Q: Exactly what does "cave" mean in the Afghan sense? I grew up in the Ozark cave country, and lots of Americans can picture tourist caverns, but I sense that the journalistic shorthand may be misleading. Are Afghan "caves" actually underground fortress-communities, like ours in the Rockies?
A: No, for the most part, Afghan caves are more like small holes in the walls of the mountains. I didn’t see anything that would make me want the phone number of Osama bin Laden’s real estate agent.
Q: What’s your best guess about our ability to rely on Pakistan as a long-term bastion of political secularism?
A: If "long-term" means 10 years or so, I don’t think we can definitely rely on anything in Pakistan except for the mountain ranges, riverbeds, and slums of Karachi. Everything else is up for grabs.
Q: Some reporters have said that covering this war was the most exhilarating, terrifying assignment of their lives. When you think back on the experience, what’s likely to stand out?
A: Exhilarating? This question gave me pause. I began to think of things in my life I have considered exhilarating, and the war in Afghanistan only ranks 978,452nd. I really, really like the Afghan people, and so for me the sadness of the situation was enough to trump most cheerier emotions.
As for terrifying, there were indeed many moments. Four journalists were murdered while traveling the road between Jalalabad and Kabul. Two days later, when no one else was risking it, I made the same trip, trusting my gut instincts that the murders were an isolated incident. While I survived the journey without a problem, once in Kabul I learned of several other attacks that I had known nothing about.
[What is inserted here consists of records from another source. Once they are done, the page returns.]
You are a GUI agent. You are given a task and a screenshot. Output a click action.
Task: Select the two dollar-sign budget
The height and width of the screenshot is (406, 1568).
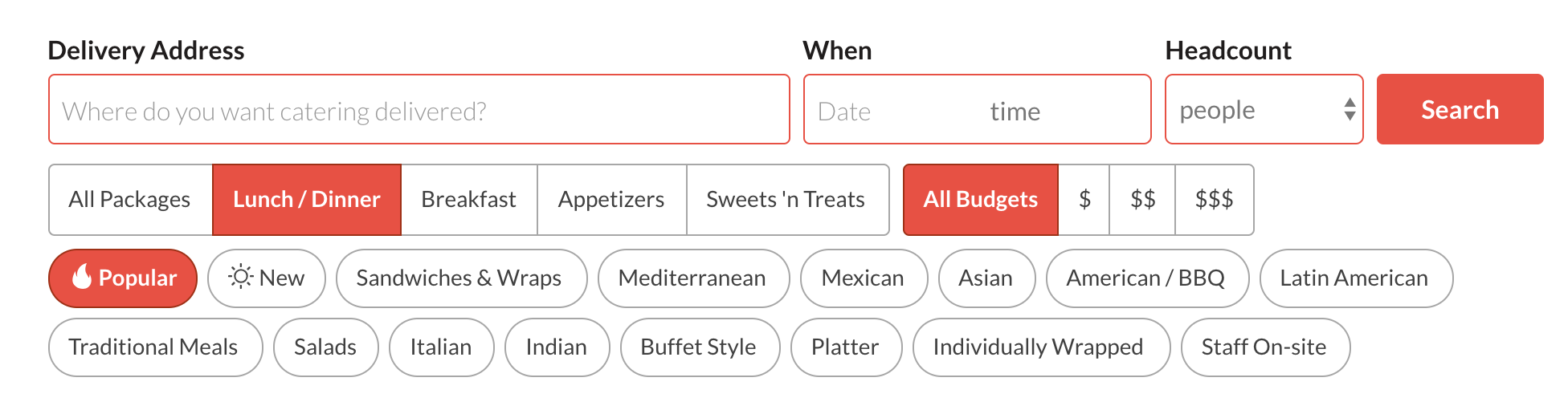pos(1142,200)
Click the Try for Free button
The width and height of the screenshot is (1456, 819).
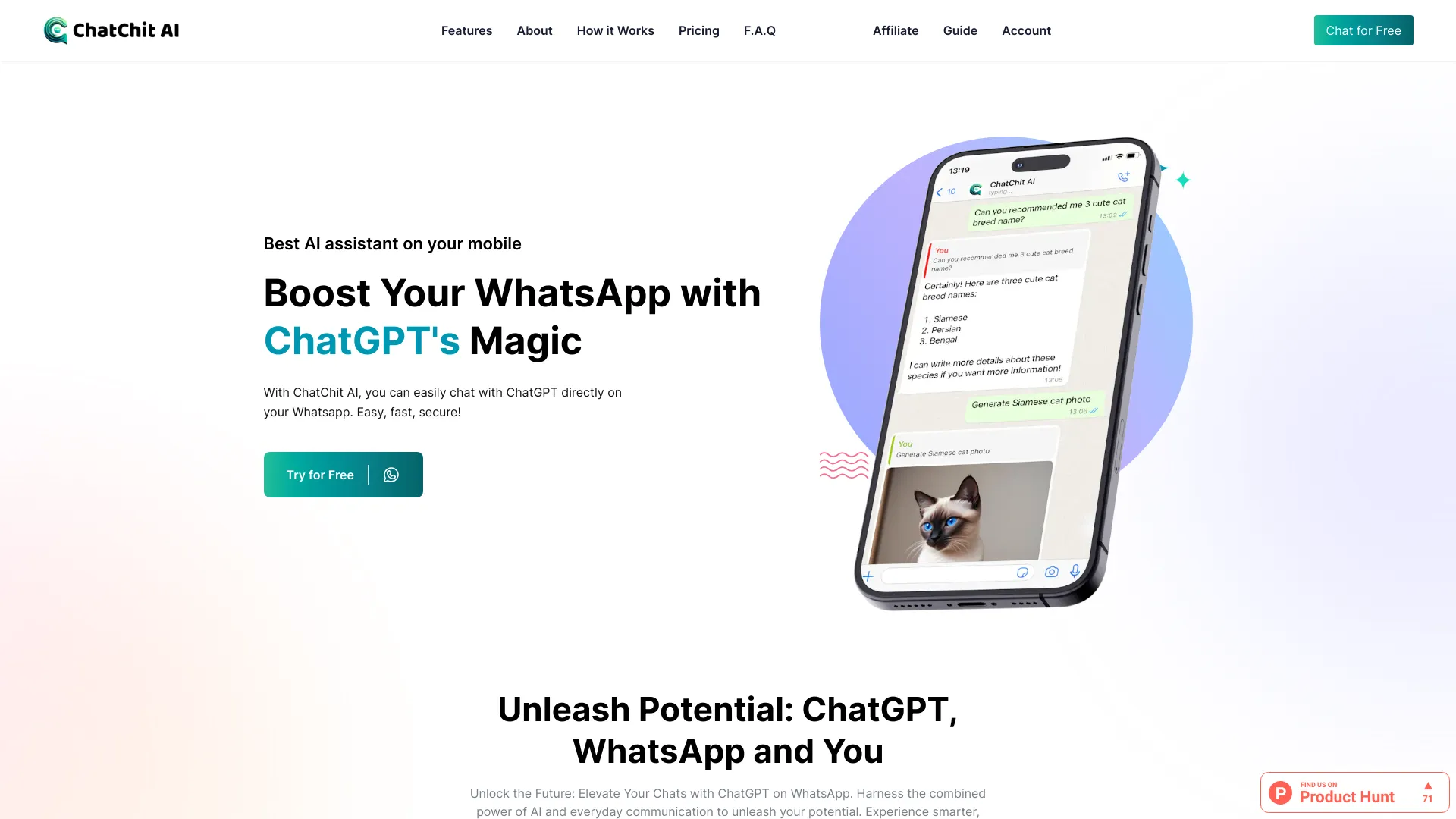click(x=343, y=474)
My gut, while lucky, had been badly uninformed–and I now hope to have the good sense to tell it to shut up.
Q: What’s the hardest thing to convey to American audiences about the Afghan situation?
A: Few people know–or are willing to know–what a bomb does to a human body.
Q: What’s the answer to the question I haven’t been smart enough to ask?
A: You asked about the places we stayed in but not about the food, a subject of great importance, especially so for people who are overweight. During the past years, I have found that Afghanistan offers two sure-fire diet plans. With one, you eat all you want and whatever you want, which results in getting giardia or a similar parasite. With the other, you eat only chocolate bars and saltine crackers. Either way, you come home 10 pounds lighter.